◆ Instruction
Reproduce only the lines from the one containing "Click the kerosene" through the one containing "Select the heading", replacing "label" with "marker" and leaving everything else unchanged.
— start Provided material —
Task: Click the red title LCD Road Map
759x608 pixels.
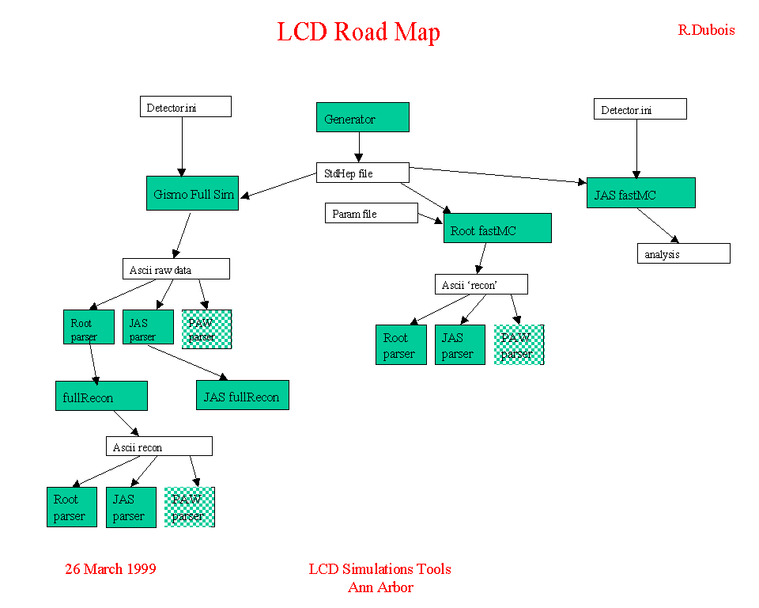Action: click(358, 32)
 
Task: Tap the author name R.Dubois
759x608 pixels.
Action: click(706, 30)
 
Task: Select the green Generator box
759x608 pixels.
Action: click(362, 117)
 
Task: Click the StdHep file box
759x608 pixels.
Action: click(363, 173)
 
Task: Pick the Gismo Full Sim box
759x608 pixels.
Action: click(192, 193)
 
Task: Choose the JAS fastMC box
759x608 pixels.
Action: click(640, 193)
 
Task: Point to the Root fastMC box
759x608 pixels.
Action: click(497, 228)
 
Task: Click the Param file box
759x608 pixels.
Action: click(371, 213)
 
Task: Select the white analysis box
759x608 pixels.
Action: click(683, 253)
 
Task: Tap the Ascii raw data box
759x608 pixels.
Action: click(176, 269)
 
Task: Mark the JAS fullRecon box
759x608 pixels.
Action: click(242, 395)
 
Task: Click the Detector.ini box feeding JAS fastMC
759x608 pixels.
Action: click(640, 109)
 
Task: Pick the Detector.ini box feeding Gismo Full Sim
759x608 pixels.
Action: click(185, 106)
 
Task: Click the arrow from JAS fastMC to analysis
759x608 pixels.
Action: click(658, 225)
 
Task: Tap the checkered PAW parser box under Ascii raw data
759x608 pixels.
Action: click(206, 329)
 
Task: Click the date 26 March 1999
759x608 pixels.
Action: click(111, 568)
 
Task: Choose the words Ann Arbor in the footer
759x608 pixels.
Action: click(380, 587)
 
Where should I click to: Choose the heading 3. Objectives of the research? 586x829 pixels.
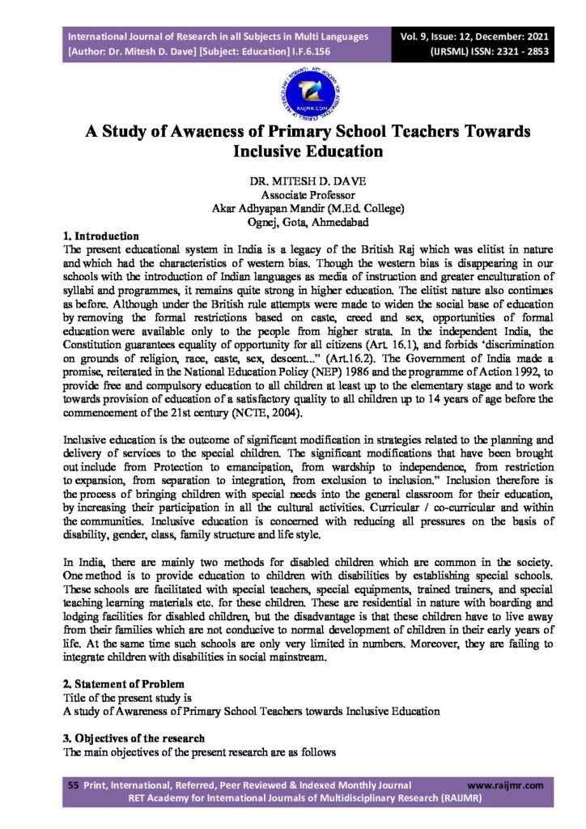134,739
— end Provided material —
— start Provided material —
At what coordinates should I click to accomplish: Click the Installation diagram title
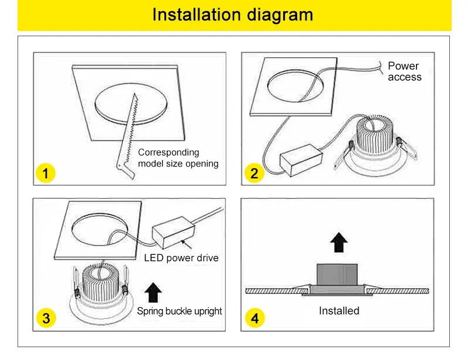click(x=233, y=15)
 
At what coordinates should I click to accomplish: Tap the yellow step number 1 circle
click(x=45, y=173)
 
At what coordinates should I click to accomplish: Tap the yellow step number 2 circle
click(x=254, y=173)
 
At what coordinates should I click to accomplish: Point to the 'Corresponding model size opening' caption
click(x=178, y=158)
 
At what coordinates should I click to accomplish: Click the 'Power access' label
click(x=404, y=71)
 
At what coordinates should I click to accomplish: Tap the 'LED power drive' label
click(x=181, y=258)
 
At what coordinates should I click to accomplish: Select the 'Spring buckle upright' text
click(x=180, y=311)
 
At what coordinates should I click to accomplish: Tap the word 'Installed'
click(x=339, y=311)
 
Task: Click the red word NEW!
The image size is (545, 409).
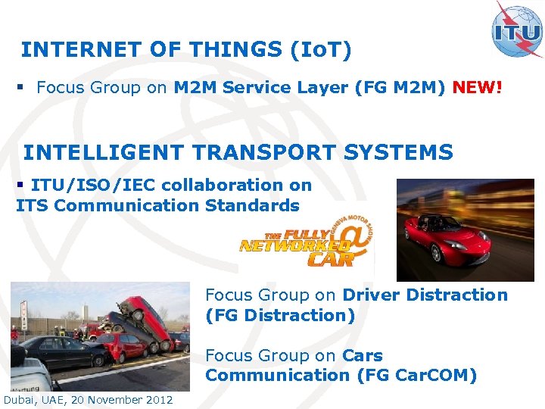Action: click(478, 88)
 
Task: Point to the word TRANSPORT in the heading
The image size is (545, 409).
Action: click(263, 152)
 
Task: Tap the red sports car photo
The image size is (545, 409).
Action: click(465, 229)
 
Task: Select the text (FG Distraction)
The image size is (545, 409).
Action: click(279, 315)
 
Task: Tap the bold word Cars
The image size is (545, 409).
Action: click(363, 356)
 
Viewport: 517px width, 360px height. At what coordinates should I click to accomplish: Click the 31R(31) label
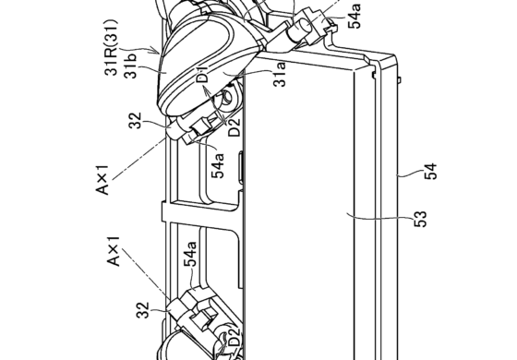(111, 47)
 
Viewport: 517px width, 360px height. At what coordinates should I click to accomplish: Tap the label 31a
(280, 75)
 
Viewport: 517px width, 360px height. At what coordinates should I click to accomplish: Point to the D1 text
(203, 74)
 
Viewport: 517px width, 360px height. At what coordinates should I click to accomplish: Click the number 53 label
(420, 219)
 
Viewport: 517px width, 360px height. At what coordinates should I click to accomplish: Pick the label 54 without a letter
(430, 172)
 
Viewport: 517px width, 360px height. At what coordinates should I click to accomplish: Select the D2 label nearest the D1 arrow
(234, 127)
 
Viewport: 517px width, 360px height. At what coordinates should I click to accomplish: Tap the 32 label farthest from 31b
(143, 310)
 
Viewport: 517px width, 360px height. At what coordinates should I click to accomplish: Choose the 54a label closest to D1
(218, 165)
— end Provided material —
— start Provided material —
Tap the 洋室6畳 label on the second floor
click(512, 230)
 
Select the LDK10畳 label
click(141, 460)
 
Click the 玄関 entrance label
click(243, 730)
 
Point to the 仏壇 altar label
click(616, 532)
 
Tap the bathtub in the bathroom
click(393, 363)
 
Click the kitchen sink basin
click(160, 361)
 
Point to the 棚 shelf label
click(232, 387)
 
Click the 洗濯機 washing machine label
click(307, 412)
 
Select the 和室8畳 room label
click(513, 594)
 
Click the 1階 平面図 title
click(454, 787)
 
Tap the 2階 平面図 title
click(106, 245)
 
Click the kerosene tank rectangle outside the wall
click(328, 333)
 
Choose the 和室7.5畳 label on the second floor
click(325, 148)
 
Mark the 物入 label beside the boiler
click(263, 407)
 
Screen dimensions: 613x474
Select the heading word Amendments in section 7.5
— end Provided material —
◆ Response to this task
Click the kerosene tank rectangle outside the wall
click(328, 333)
 
Choose the 和室7.5畳 marker on the second floor
click(325, 148)
 
Mark the 物入 marker beside the boiler
click(263, 407)
 
Screen dimensions: 613x474
Select the heading word Amendments in section 7.5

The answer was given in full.